[Data entries]
'''
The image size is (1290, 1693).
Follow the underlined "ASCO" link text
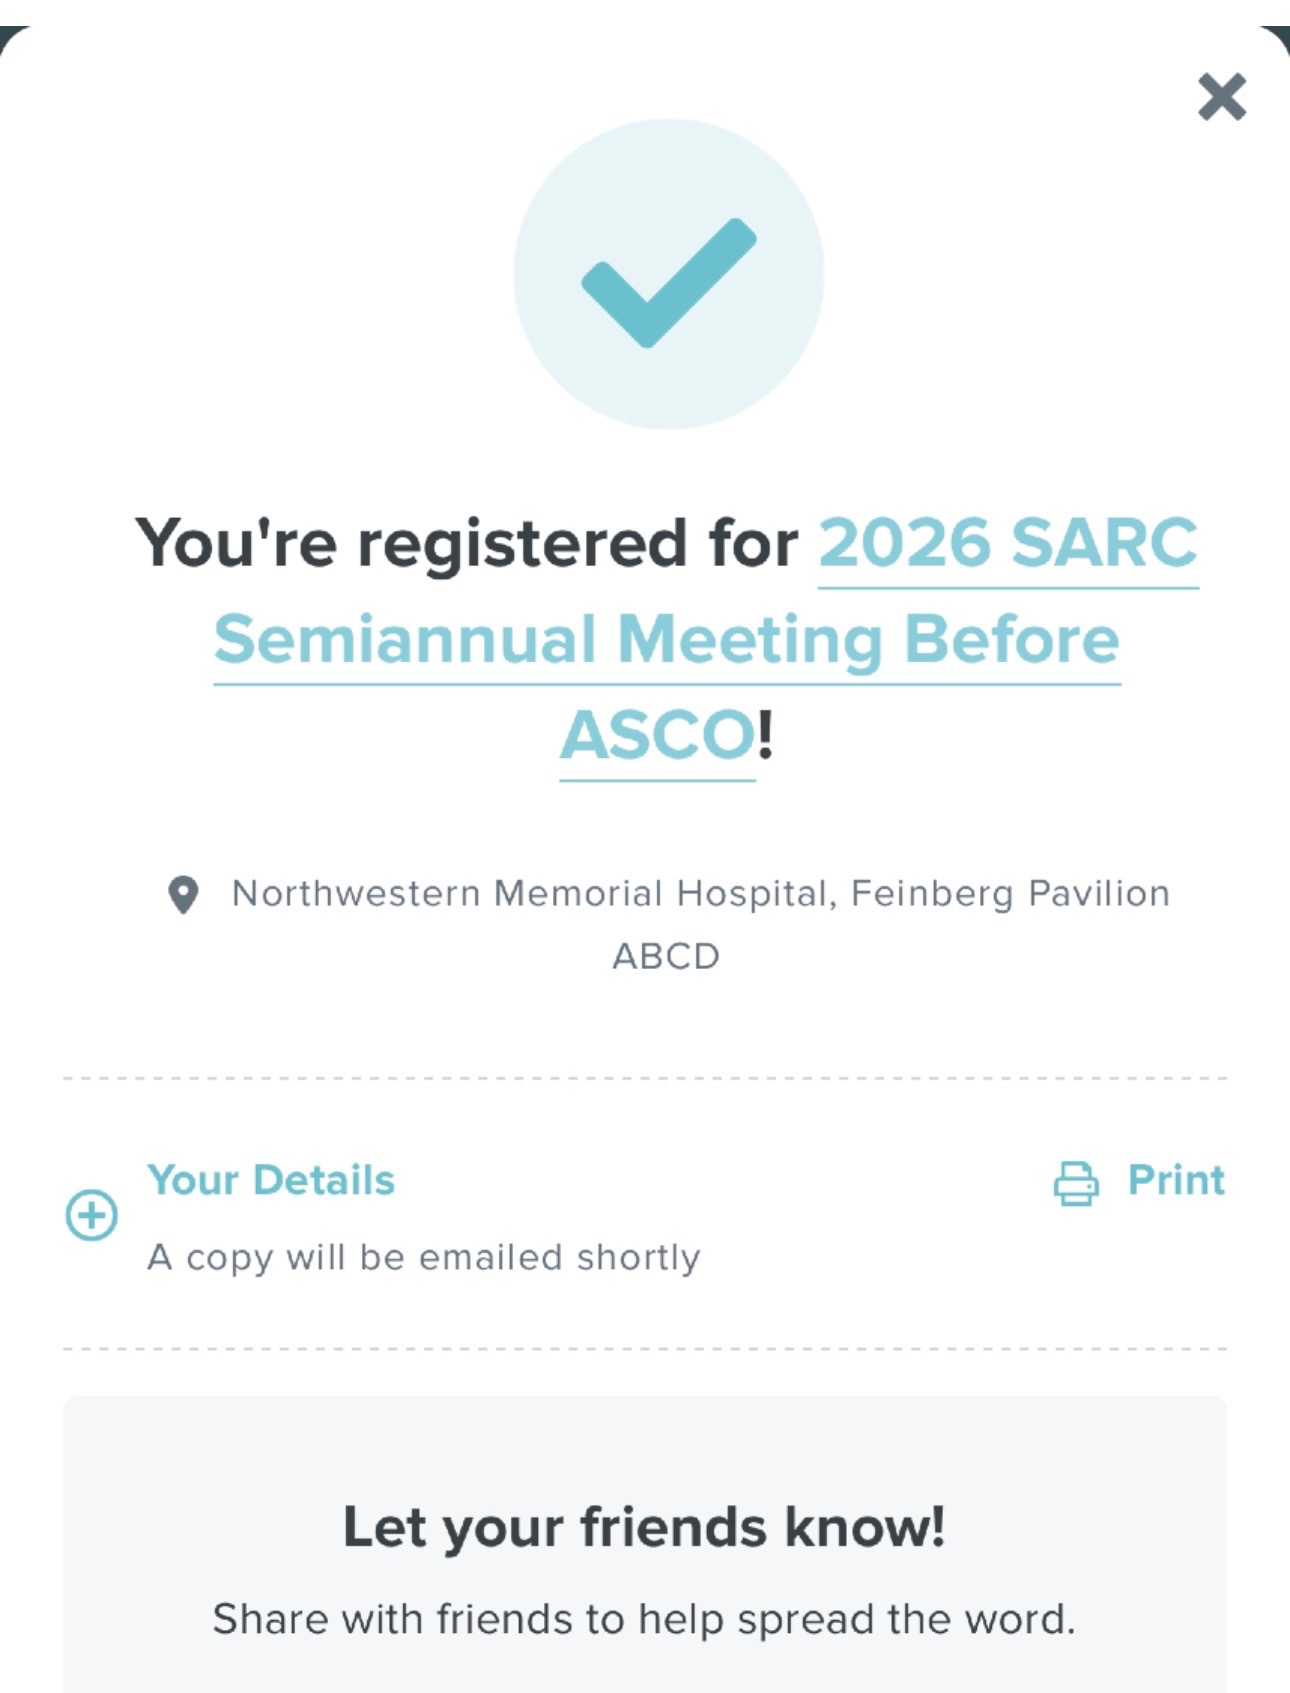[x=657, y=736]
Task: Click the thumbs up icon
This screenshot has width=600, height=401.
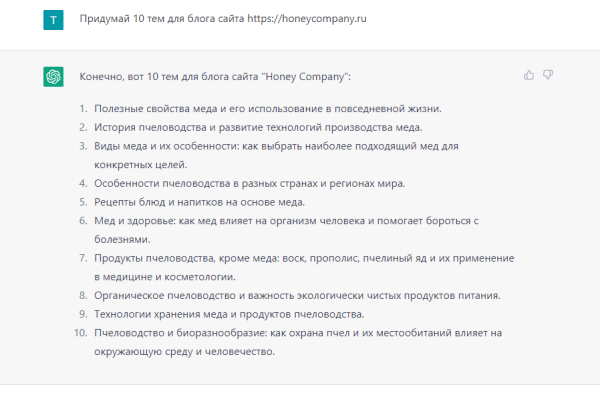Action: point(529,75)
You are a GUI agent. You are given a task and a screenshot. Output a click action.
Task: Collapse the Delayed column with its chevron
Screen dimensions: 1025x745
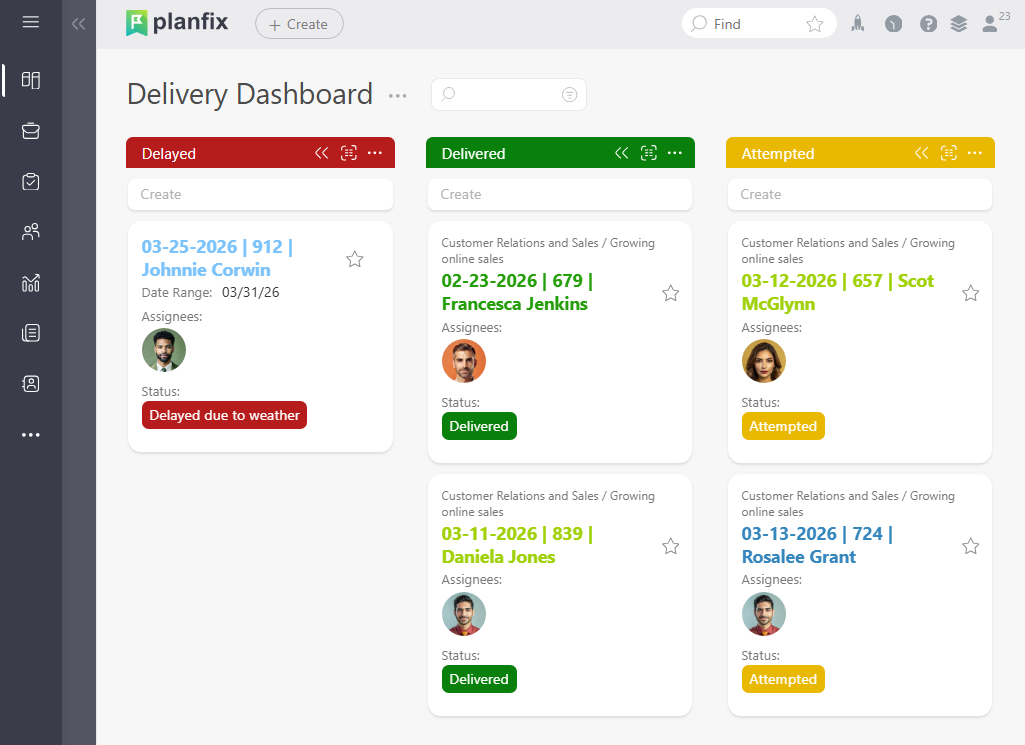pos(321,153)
'''
'''
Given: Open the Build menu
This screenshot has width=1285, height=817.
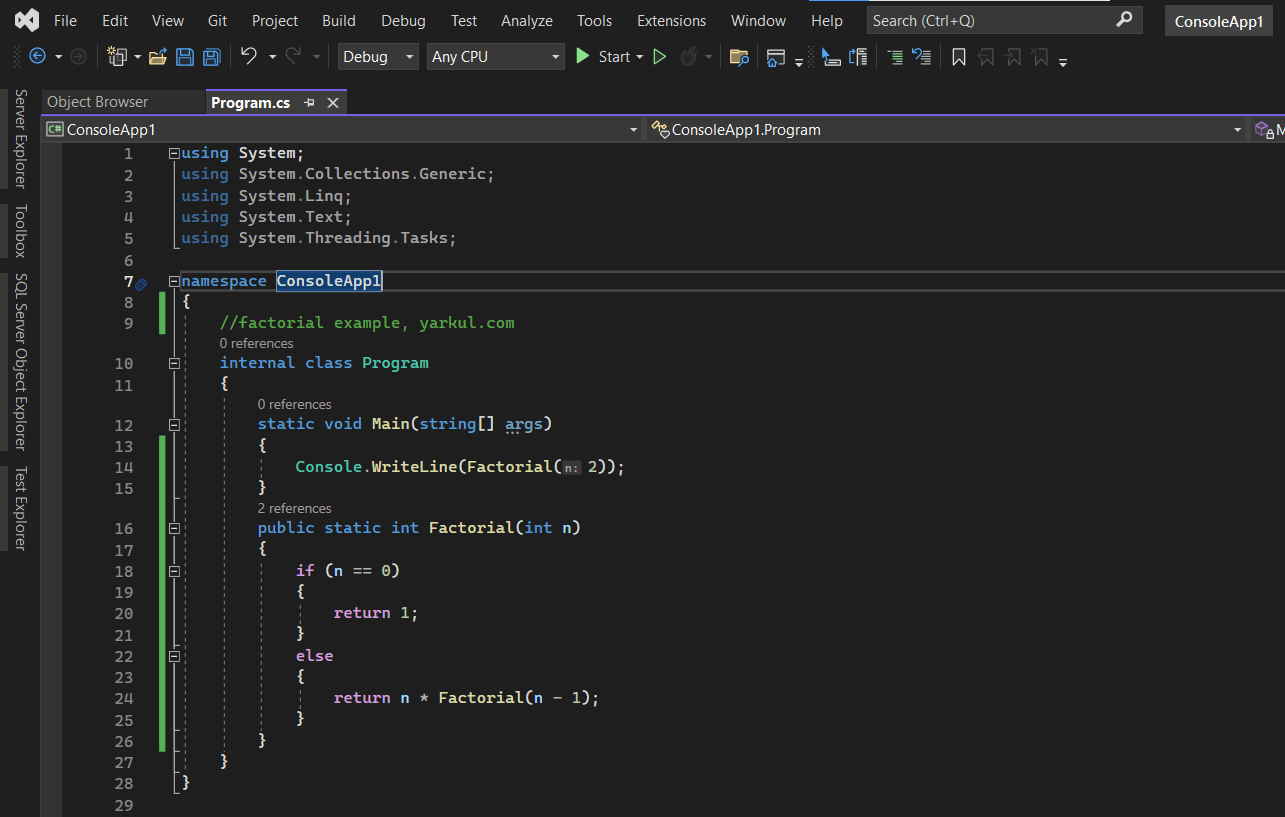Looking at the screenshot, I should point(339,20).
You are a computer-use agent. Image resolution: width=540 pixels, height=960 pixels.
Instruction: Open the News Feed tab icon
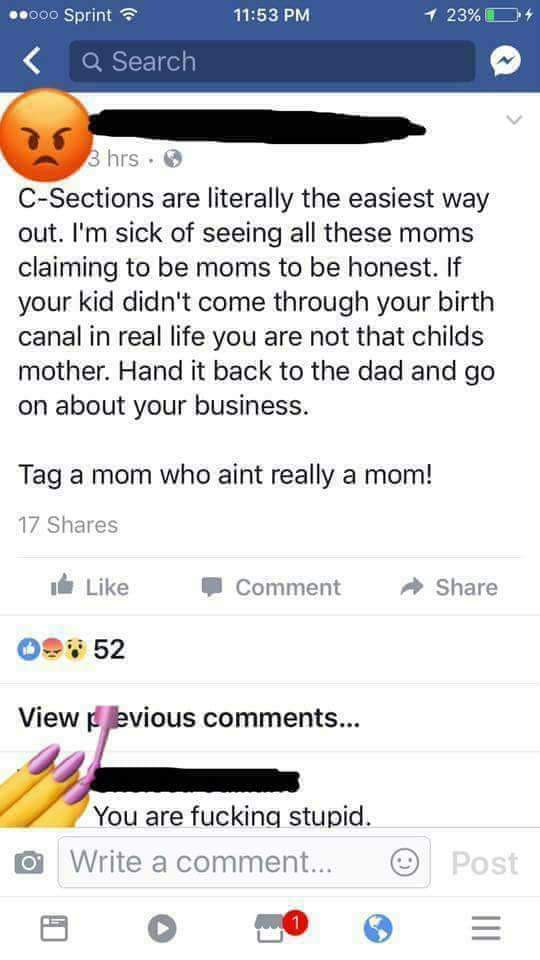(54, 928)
'''
Exercise aim: Some lines in the data above may hold the word "agent". Say how many, with no other words.

Exercise output: 2